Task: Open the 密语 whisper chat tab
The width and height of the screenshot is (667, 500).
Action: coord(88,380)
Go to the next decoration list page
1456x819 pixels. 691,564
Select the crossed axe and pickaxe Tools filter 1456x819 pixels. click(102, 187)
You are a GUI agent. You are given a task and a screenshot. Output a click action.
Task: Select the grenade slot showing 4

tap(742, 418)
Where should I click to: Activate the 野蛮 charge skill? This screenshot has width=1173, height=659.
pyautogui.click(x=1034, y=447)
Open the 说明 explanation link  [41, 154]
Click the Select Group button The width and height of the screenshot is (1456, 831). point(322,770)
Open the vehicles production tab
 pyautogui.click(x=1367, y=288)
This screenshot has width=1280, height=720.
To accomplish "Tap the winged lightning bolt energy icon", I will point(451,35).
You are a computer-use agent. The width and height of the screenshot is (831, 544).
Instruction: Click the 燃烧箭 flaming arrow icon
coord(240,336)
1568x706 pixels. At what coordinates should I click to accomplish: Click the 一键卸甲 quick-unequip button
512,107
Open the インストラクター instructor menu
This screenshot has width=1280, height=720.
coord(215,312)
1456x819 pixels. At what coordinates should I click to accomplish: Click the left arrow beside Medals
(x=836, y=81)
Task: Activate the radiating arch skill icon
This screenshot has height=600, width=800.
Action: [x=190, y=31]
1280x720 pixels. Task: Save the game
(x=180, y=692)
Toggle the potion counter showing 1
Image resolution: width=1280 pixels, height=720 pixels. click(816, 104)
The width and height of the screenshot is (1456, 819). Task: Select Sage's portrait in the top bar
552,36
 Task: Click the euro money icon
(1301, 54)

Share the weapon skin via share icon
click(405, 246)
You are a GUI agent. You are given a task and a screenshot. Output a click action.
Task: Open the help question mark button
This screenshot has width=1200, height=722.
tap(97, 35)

┄┄┄┄┄┄┄┄┄┄

### Exercise aim:
Reproduce all of the records above verbatim, line for line.

### Answer to this task:
Task: Open the 密语 whisper chat tab
The width and height of the screenshot is (667, 500).
Action: coord(88,380)
Go to the next decoration list page
1456x819 pixels. 691,564
Select the crossed axe and pickaxe Tools filter 1456x819 pixels. click(102, 187)
You are a GUI agent. You are given a task and a screenshot. Output a click action.
Task: Select the grenade slot showing 4

tap(742, 418)
Where should I click to: Activate the 野蛮 charge skill? This screenshot has width=1173, height=659.
pyautogui.click(x=1034, y=447)
Open the 说明 explanation link  [41, 154]
Click the Select Group button The width and height of the screenshot is (1456, 831). point(322,770)
Open the vehicles production tab
 pyautogui.click(x=1367, y=288)
This screenshot has width=1280, height=720.
To accomplish "Tap the winged lightning bolt energy icon", I will point(451,35).
You are a computer-use agent. The width and height of the screenshot is (831, 544).
Instruction: Click the 燃烧箭 flaming arrow icon
coord(240,336)
1568x706 pixels. At what coordinates should I click to accomplish: Click the 一键卸甲 quick-unequip button
512,107
Open the インストラクター instructor menu
This screenshot has width=1280, height=720.
coord(215,312)
1456x819 pixels. At what coordinates should I click to accomplish: Click the left arrow beside Medals
(x=836, y=81)
Task: Activate the radiating arch skill icon
This screenshot has height=600, width=800.
Action: [x=190, y=31]
1280x720 pixels. Task: Save the game
(x=180, y=692)
Toggle the potion counter showing 1
Image resolution: width=1280 pixels, height=720 pixels. click(816, 104)
The width and height of the screenshot is (1456, 819). Task: Select Sage's portrait in the top bar
552,36
 Task: Click the euro money icon
(1301, 54)

Share the weapon skin via share icon
click(405, 246)
You are a GUI agent. You are given a task and a screenshot. Output a click action.
Task: Open the help question mark button
This screenshot has width=1200, height=722.
tap(97, 35)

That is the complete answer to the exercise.